As Zed divines the nature of the Vortex and its problems, the Eternals use him to fight their internecine quarrels. Led by Consuella, the Eternals decide to kill Zed and to age Friend. Zed escapes and, aided by May and Friend, absorbs all the Eternals' knowledge, including that of the Vortex's origin, to destroy the Tabernacle. While absorbing their knowledge Zed impregnates May and a few of her followers as he is transformed from a revenge-seeking Exterminator. Zed shuts down the Tabernacle, thus disabling the force-fields and perception filters surrounding the Vortex. This helps the Exterminators invade the Vortex and kill most of the Eternals, who welcome death as a release from their boring existence. May and several of her followers escape the massacre, heading out to bear their offspring as enlightened, but mortal beings among the Brutals.

Consuella, having fallen in love with Zed, gives birth within the remains of the stone head. The baby boy matures as his parents age. When the youth leaves his parents, they keep growing older and eventually die. Nothing remains in the space but painted handprints on the wall and Zed's revolver.

==Cast==

Sean Connery as Zed, wearing what the UK's Channel 4 described as "a red nappy, knee-high leather boots, pony tail and Zapata moustache"

- Sean Connery as Zed
- Charlotte Rampling as Consuella
- Sara Kestelman as May
- John Alderton as Friend
- Sally Anne Newton as Avalow
- Niall Buggy as Arthur Frayn / Zardoz
- Bosco Hogan as George Saden
- Jessica Swift as Apathetic
- Bairbre Dowling as Star
- Christopher Casson as Old Scientist
- Reginald Jarman as Death (voice)

==Production==
===Development===
Boorman was inspired to write Zardoz while preparing to adapt J. R. R. Tolkien's The Lord of the Rings for United Artists, but when the studio became hesitant about the cost of producing film versions of Tolkien's books, Boorman continued to be interested in the idea of inventing a strange new world. He wrote Zardoz with William "Bill" Stair, a long-time collaborator. Boorman said that he "wanted to make a film about the problems of us hurtling at such a rate into the future that our emotions are lagging behind." The original draft was set five years in the future and was about a university lecturer who became obsessed with a young girl whose disappearance prompted him to seek her out in the communes where she had lived. Boorman visited some communes for research, but decided to set the story far in the future, when society had collapsed.

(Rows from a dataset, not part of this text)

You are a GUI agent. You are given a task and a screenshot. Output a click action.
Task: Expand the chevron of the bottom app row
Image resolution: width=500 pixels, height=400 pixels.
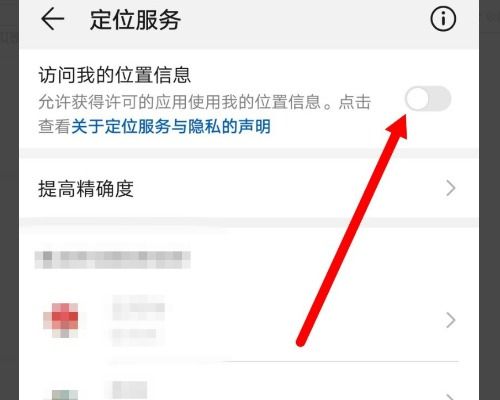click(x=450, y=397)
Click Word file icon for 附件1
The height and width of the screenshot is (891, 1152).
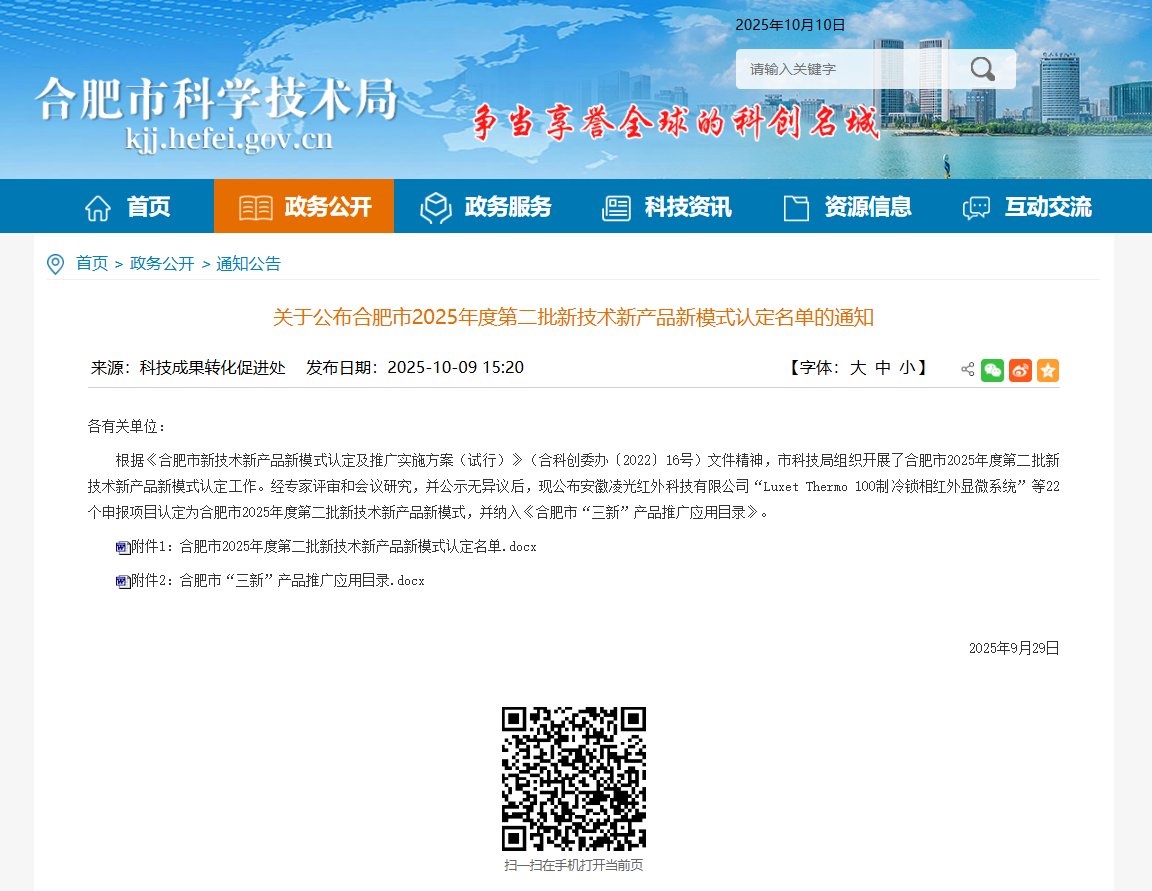[x=122, y=547]
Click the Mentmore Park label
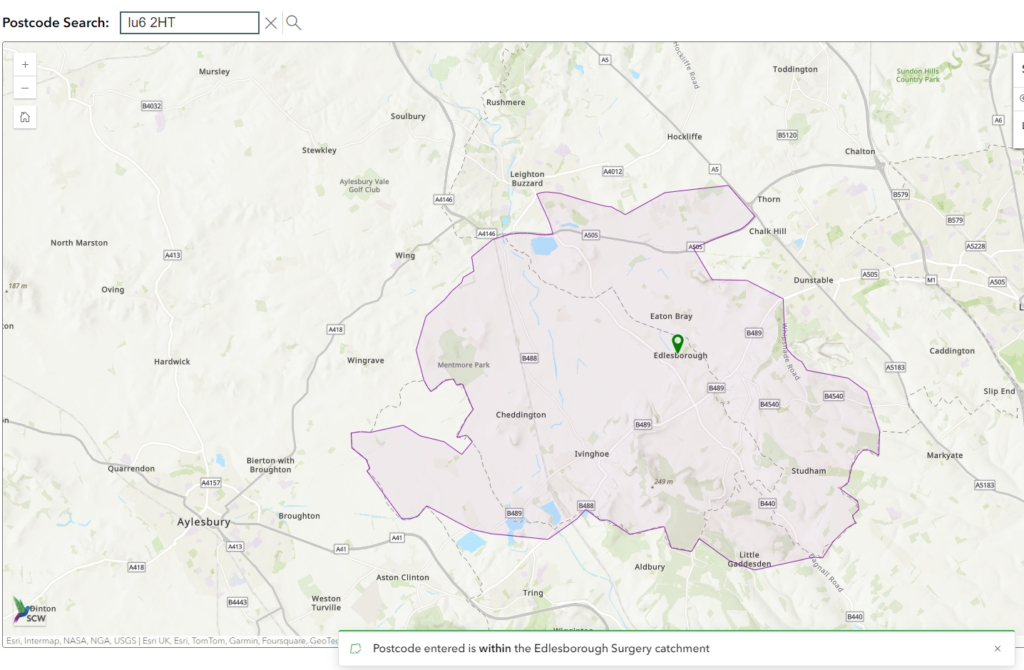1024x670 pixels. pyautogui.click(x=463, y=364)
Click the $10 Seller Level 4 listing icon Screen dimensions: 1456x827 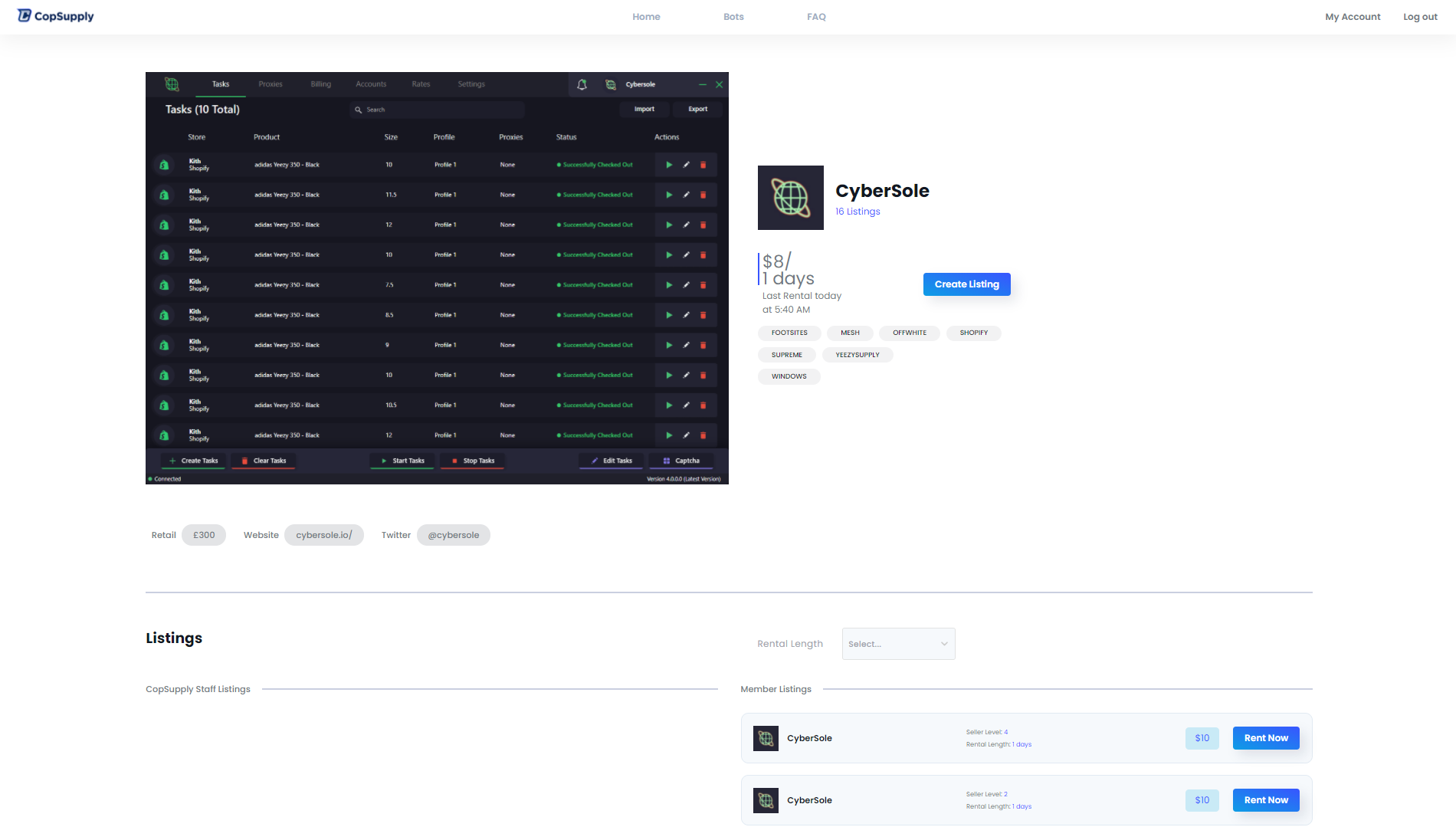click(766, 738)
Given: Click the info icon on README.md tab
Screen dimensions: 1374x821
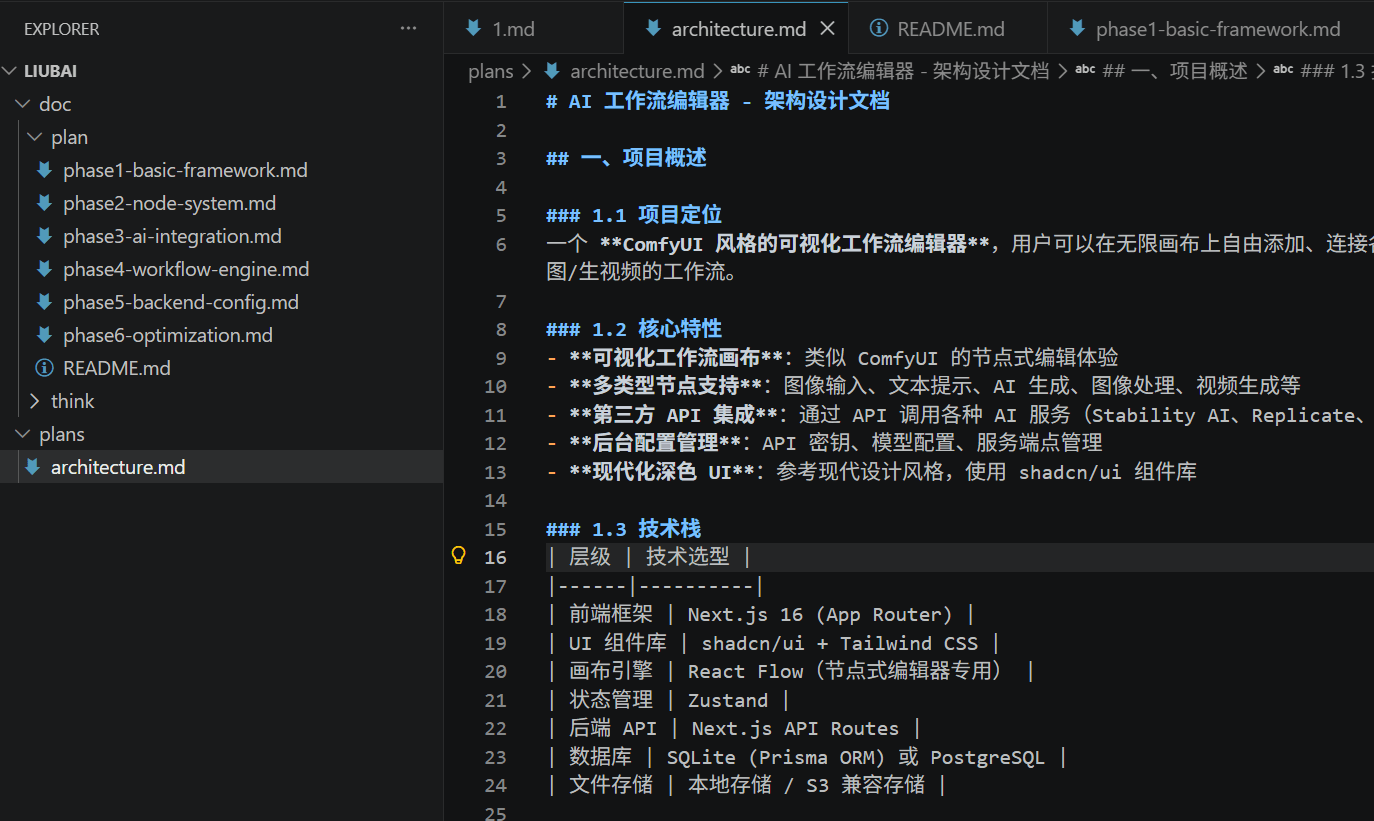Looking at the screenshot, I should tap(879, 29).
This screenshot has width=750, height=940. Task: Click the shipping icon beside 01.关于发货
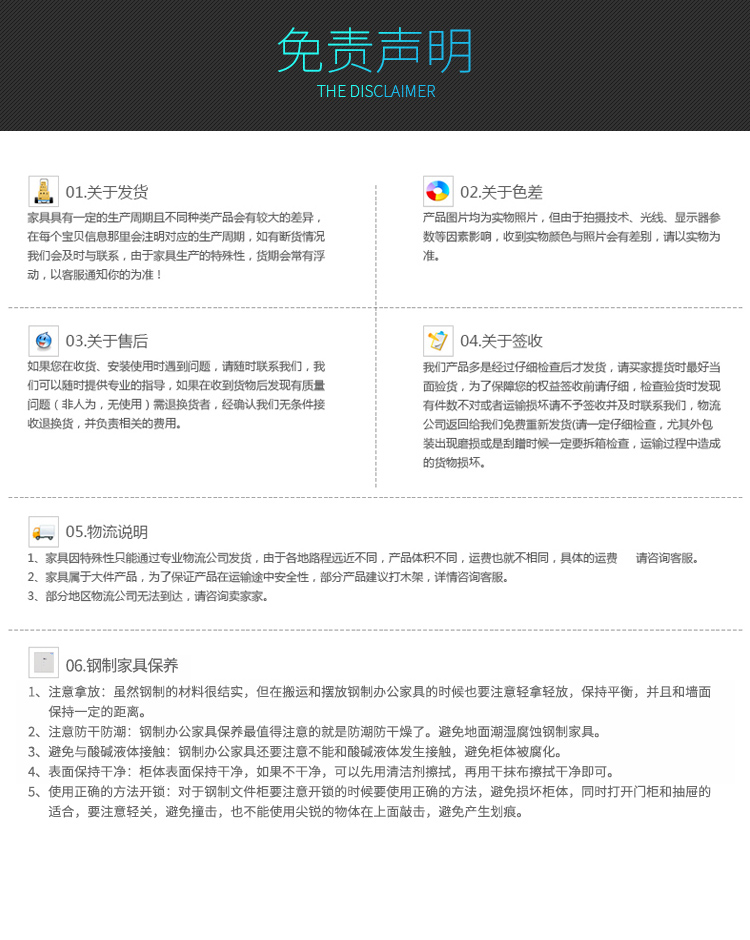(43, 191)
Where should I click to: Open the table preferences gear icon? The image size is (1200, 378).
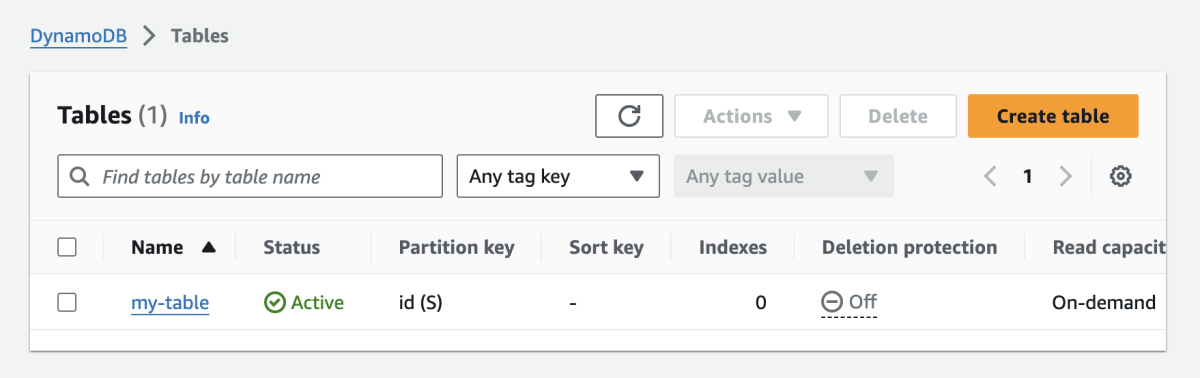(1121, 177)
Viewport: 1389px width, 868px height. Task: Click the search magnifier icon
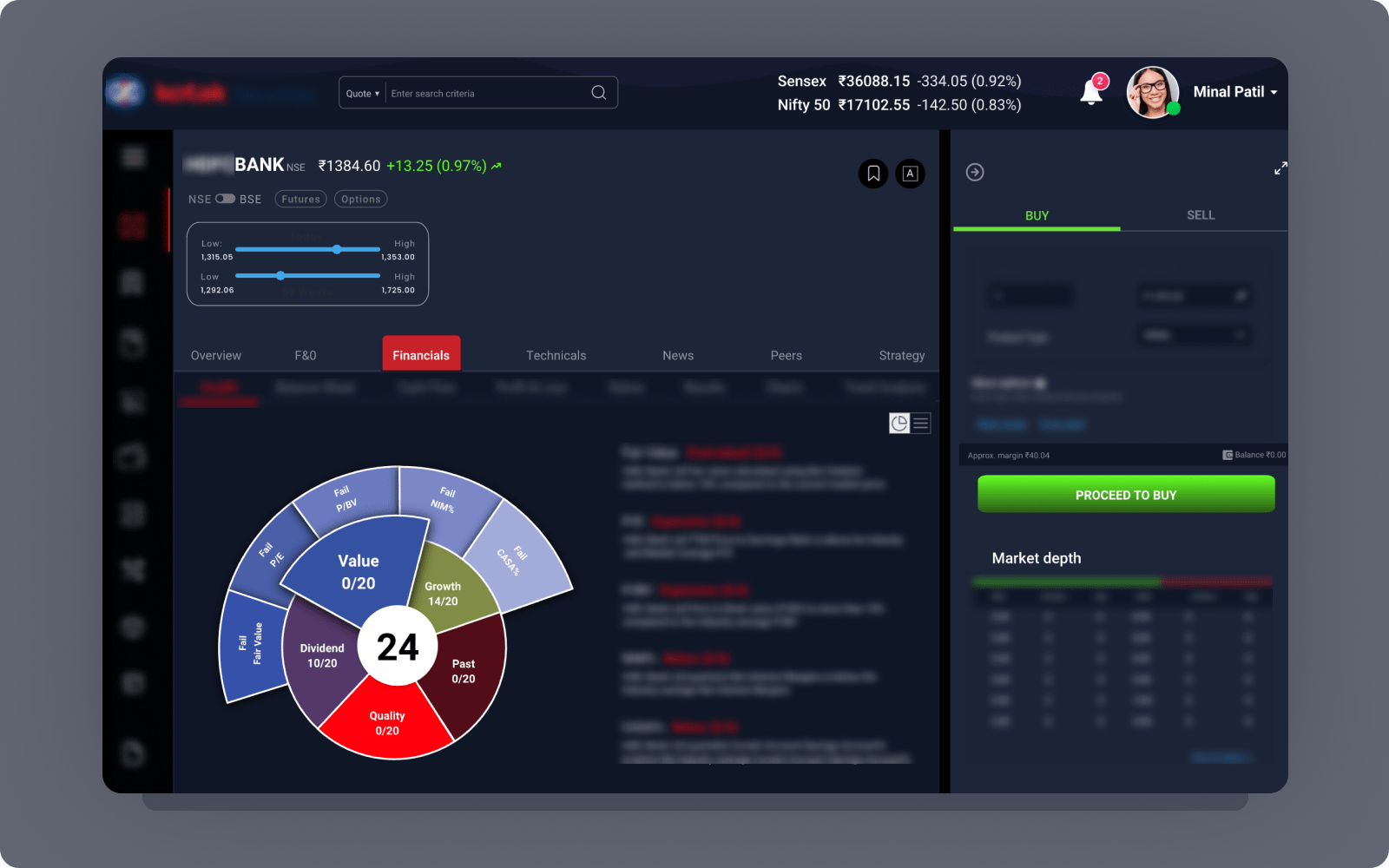(x=598, y=93)
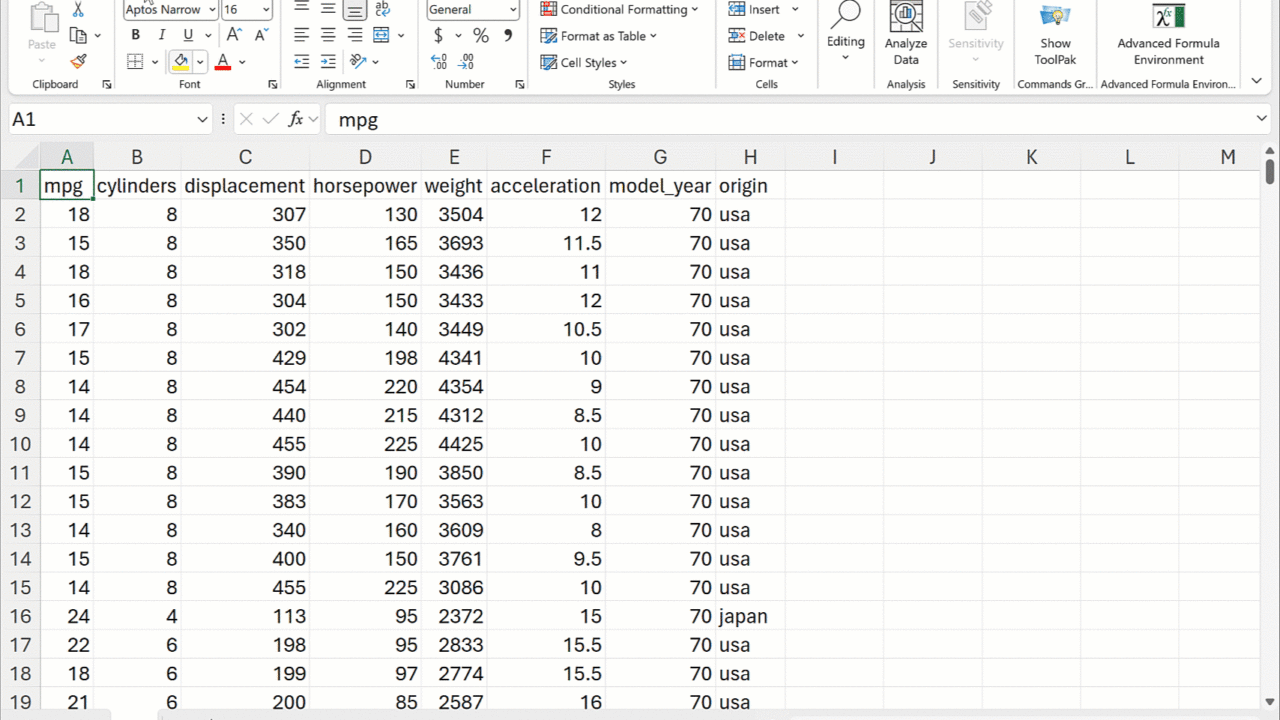Click the Format Painter brush icon
This screenshot has width=1280, height=720.
click(79, 61)
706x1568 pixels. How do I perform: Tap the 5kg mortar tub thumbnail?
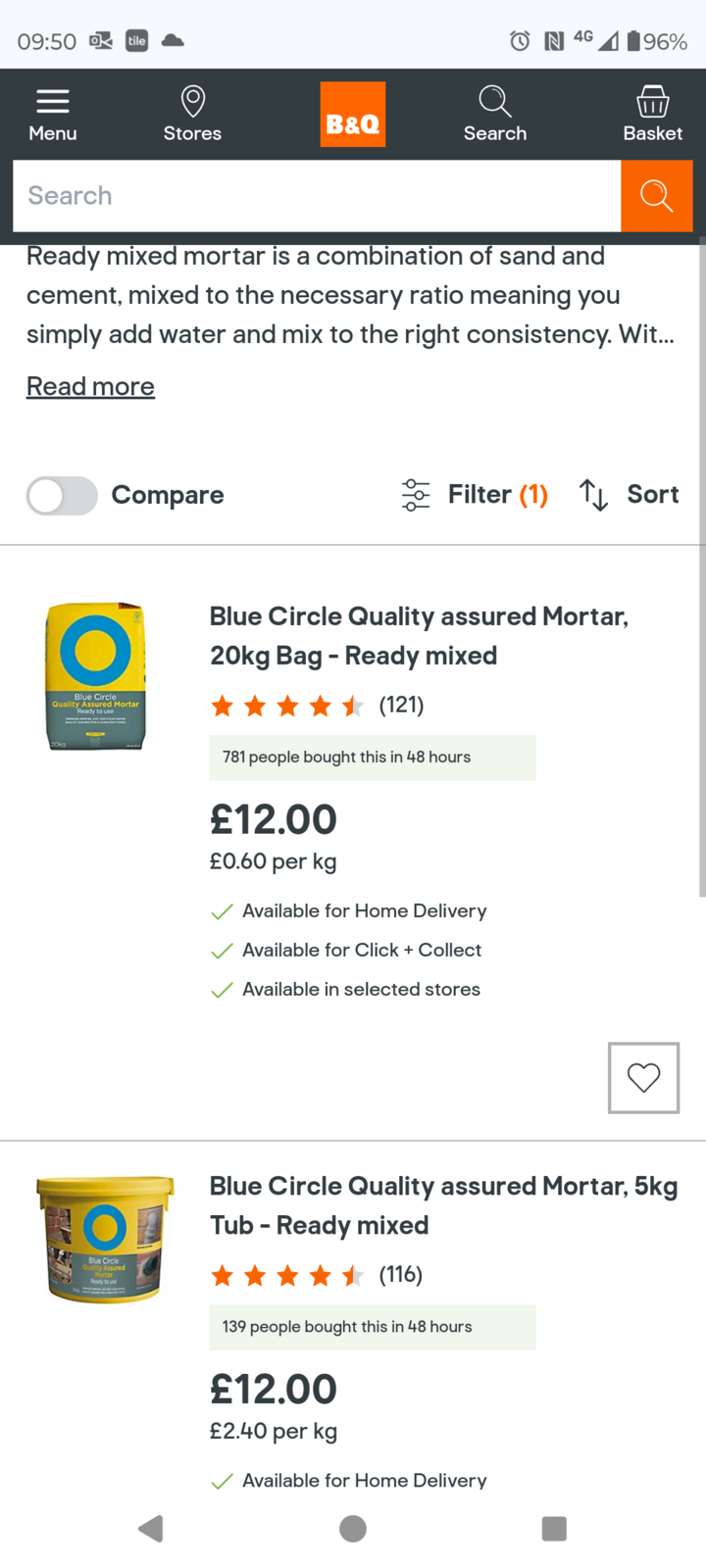[105, 1240]
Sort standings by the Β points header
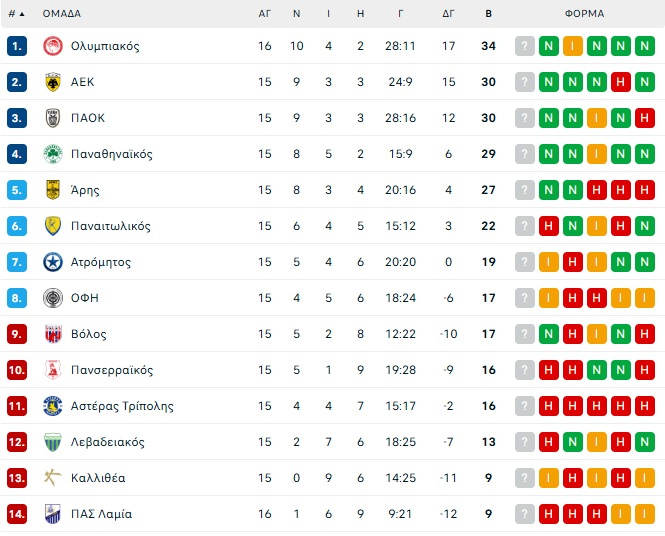This screenshot has height=536, width=665. tap(488, 14)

In the audio commentary, Boorman says he developed the emergent society, focusing on a central character "who penetrated it. He'd be mysteriously chosen and at the same time manipulated⁠—⁠and I wanted the story to be told in the form of a mystery, with clues and riddles which unfold, the truth slowly peeled away." The script was influenced by the writings of L. Frank Baum, T. S. Eliot and Tolkien, and drew inspiration from medieval Arthurian quests. "It's about inner rather than outer space," said Boorman. "It's closer to the better science fiction literature which is more metaphysical. Most of the science fiction that gives the genre a bad name is adventure stories in space clothes."

"Nobody wanted to do it. Warners didn't want to do it, even though I'd made a shitload of money for them," Boorman said. His then-agent David Begelman knew the head of 20th Century Fox wanted to make a film with the director, and offered the executive the script to read, but insisted on a decision within two hours. "It's either yes or no," Begelman told him. "You have no approvals, and it's a million dollars negative pick-up". Boorman said that the "Fox guy came to London, and I was very nervous, so we went for lunch whilst he read the script. When he finally came out of the office his hand was shaking, clearly with no idea of what to make of it. Begelman went straight up to him and said, 'Congratulations!' He never gave the poor guy a chance."

===Casting===
In April 1973, Boorman announced the film would star Burt Reynolds and Charlotte Rampling. Reynolds had previously starred in Boorman's film Deliverance (1972). However, Reynolds had to pull out due to illness and was replaced by Sean Connery. Boorman stated, "Connery had just stopped doing the Bond films and he wasn't getting any jobs, so he came along and did it." Connery's casting was announced in May 1973 the week before filming was to begin. Rampling said she did the film because it is "poetry. It clearly states: ⁠love your body, love nature, and love what you come from". Boorman had a cameo, as did his three daughters, Daisy, Katrine, and Telsche.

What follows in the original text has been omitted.